Being Theresa May

Being Theresa May

How must it feel to be Theresa May right now? Our sense of self is influenced by many things; our past experiences, how others see us and how much we value our own opinion. To much of the public and the media, she has gone from “hero to zero” in the blink of an eye. The word “humiliation” is not putting it too strongly.

When we meet a challenge that is difficult we may become anxious and our “fight or flight” response kicks in, giving us energy and focus to overcome it. But when we feel humiliated, our energy is drained, a depressive state develops and our natural response is to withdraw, to get away from others, to “lick our wounds”. Unfortunately for her, she must stay in the arena, exposed to the ridicule of others. The public and the press-pack, sensing weakness and scenting blood, pick at her open wounds.

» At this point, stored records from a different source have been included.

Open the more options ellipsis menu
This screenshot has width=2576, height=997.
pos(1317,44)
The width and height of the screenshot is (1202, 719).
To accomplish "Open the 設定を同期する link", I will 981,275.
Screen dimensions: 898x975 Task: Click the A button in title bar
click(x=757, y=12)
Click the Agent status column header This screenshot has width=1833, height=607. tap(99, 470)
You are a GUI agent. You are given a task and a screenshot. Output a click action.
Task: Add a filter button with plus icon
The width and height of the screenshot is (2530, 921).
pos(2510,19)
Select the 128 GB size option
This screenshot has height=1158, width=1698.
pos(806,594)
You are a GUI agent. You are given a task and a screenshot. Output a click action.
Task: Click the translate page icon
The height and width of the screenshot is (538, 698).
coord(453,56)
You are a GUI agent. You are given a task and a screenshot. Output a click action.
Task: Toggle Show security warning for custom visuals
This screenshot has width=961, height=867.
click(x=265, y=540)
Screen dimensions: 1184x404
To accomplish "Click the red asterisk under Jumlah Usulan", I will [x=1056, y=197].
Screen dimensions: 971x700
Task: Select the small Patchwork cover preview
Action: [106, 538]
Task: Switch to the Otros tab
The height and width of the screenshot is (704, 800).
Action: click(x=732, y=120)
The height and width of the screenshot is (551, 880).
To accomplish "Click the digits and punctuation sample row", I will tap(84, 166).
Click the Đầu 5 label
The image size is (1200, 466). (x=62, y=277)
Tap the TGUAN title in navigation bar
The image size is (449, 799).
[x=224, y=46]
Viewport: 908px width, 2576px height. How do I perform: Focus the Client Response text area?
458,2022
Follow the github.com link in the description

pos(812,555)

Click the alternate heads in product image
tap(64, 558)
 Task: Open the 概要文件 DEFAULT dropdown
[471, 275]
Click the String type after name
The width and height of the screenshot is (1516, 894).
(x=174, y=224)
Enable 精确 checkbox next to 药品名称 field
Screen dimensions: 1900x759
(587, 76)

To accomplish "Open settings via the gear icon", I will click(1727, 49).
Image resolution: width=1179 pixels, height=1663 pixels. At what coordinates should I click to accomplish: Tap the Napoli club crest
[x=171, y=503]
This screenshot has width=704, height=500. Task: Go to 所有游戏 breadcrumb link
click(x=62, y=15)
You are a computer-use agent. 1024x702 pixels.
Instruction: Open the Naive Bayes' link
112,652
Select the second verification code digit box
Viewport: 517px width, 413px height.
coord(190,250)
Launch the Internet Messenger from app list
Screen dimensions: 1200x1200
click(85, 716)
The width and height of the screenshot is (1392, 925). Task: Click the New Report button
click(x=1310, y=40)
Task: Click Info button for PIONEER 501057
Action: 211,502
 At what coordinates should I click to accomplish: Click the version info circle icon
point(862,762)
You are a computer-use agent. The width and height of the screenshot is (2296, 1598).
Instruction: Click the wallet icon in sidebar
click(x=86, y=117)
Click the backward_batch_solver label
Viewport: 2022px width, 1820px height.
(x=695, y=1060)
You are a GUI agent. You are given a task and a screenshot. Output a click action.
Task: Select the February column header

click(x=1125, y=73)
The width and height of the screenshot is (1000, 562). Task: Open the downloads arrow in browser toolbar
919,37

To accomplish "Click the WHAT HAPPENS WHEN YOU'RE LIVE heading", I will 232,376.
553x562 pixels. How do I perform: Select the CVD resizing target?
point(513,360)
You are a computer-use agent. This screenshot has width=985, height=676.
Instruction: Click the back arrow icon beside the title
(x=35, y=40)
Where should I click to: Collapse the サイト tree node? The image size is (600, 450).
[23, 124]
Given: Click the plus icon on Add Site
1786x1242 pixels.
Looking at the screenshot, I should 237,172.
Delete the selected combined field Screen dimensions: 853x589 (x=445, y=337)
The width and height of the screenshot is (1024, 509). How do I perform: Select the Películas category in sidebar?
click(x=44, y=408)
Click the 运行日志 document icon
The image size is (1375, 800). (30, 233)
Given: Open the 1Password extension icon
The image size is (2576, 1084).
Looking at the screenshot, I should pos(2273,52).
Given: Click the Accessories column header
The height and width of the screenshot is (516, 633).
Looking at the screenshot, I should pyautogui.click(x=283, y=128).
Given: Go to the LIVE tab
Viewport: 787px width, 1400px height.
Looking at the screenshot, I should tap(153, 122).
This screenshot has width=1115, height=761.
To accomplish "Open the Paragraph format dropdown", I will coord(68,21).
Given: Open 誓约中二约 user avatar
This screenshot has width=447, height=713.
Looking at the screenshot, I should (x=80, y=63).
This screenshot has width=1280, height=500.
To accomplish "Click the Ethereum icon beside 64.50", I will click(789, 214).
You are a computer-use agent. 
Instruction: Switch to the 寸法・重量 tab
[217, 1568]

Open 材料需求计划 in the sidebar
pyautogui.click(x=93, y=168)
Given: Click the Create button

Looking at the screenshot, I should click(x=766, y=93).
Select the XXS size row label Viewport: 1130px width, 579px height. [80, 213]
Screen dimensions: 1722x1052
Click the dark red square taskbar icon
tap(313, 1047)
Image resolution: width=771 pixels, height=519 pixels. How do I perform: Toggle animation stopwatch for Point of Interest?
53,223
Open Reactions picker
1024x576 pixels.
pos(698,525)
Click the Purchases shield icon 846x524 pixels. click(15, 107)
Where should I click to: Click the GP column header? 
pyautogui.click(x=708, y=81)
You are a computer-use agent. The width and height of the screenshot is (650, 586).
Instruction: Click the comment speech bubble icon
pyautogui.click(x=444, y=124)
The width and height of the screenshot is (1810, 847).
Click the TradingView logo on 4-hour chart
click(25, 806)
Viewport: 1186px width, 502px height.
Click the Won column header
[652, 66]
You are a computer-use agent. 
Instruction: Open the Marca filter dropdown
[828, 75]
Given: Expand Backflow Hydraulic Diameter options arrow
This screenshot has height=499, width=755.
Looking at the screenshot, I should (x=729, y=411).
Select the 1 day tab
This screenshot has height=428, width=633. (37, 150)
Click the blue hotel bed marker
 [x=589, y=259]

Of all the social media responses to the election result, the one that summed this change the best was of “The Wicked Witch of the East” from The Wizard of Oz. After having water poured over her, she screams, incredulously; “I’m melting, I’m melting!”. Leaving aside the political dimension and concentrating on the psychological one, this image seems fitting. Once all powerful (or “strong and stable”) she is now perceived as someone weak and ineffectual; a dramatic and traumatic transformation that Gordon Brown would relate to.

Will she stay psychologically intact? Much will depend on her “locus of evaluation”. A concept from Humanistic therapy. Imagine a line and at one end, the opinions of others totally define how you see yourself. At the other end, all that matters is how you see yourself and the opinions of others are irrelevant (Donald Trump?). A healthy person’s locus of evaluation is somewhere in the middle. Theresa May made great political play out of being someone very sure footed and not buffeted by events or other’s opinions but the evidence suggests that this was a projection rather than a genuine trait. The evidence appears to show someone who lacks confidence in her own judgement and whose conviction is built on the decisions of others. She appears bewildered as to whether to project a continued sense of authority or a more contrite, human image.

Strong inner forces grappling to define identity, old certainties blown away and confusion about her place in the World? She may well perfectly personify the current state of the Country she leads. I hope both she and the Country have a well-balanced locus of evaluation to see us through these difficult times.